- **DESCRIPTION OF THE TASK**
When the word "resolution" appears in a line of the data below, list that line.

Pixel coordinate grounding data:
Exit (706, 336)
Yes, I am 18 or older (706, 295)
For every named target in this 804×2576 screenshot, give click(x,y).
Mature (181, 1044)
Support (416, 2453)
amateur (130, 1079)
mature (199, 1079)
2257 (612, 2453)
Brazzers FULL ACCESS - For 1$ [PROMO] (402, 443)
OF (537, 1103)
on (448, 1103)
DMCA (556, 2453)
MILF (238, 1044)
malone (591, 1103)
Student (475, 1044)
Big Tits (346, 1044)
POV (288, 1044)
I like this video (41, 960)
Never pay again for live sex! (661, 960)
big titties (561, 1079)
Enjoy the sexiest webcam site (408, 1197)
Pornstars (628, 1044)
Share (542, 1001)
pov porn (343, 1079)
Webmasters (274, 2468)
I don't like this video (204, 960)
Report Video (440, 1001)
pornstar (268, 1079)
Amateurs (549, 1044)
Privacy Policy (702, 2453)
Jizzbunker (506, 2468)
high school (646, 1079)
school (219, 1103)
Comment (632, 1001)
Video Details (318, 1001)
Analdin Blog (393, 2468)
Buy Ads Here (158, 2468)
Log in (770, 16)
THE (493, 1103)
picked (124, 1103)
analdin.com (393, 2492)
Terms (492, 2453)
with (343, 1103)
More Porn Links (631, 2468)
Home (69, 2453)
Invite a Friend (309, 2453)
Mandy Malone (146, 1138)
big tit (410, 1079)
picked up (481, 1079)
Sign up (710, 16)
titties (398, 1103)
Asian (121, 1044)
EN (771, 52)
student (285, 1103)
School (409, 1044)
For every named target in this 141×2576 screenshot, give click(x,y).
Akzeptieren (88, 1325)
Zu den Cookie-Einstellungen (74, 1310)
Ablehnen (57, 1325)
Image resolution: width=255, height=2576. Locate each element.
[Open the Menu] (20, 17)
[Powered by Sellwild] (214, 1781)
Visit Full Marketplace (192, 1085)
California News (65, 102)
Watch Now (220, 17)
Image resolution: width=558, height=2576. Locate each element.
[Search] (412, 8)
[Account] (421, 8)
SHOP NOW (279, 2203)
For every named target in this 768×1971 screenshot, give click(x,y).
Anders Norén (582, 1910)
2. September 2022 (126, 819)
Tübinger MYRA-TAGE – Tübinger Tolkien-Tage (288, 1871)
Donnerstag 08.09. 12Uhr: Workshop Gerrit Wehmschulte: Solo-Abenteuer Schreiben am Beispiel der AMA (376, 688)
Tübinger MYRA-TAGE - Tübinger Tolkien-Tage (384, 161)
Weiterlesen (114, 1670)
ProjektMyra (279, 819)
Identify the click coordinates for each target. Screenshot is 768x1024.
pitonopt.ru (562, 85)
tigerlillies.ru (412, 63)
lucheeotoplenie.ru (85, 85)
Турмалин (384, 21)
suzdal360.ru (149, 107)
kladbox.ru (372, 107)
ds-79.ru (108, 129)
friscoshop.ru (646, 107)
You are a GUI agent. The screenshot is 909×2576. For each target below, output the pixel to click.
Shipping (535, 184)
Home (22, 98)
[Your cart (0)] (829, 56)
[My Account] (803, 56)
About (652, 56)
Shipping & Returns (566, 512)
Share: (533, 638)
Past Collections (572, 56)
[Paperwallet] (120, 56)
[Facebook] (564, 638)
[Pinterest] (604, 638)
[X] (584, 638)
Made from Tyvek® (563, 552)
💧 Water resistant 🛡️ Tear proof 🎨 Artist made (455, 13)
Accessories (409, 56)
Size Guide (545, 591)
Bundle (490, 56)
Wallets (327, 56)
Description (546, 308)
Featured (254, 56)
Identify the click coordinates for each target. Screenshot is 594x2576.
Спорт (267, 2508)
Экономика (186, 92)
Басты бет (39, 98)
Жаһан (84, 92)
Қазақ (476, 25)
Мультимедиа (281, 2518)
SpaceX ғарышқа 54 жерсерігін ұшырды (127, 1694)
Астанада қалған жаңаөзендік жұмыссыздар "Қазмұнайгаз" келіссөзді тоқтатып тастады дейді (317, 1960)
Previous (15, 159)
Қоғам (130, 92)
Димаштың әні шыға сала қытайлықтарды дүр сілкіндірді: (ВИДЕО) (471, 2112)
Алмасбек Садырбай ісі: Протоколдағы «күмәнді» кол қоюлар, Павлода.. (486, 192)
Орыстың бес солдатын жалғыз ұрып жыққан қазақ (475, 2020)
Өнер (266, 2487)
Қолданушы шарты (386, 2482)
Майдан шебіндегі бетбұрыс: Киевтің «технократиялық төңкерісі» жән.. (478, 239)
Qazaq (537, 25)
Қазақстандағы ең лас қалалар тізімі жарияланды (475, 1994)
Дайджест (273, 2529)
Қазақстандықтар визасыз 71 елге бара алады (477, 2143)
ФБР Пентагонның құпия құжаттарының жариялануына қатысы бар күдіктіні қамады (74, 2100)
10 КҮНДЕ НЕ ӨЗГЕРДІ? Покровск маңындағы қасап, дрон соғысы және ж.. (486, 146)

- **EXERCISE RESPONSE**
Image resolution: width=255, height=2576. Locate each element.
Image resolution: width=558, height=2576. Locate each element.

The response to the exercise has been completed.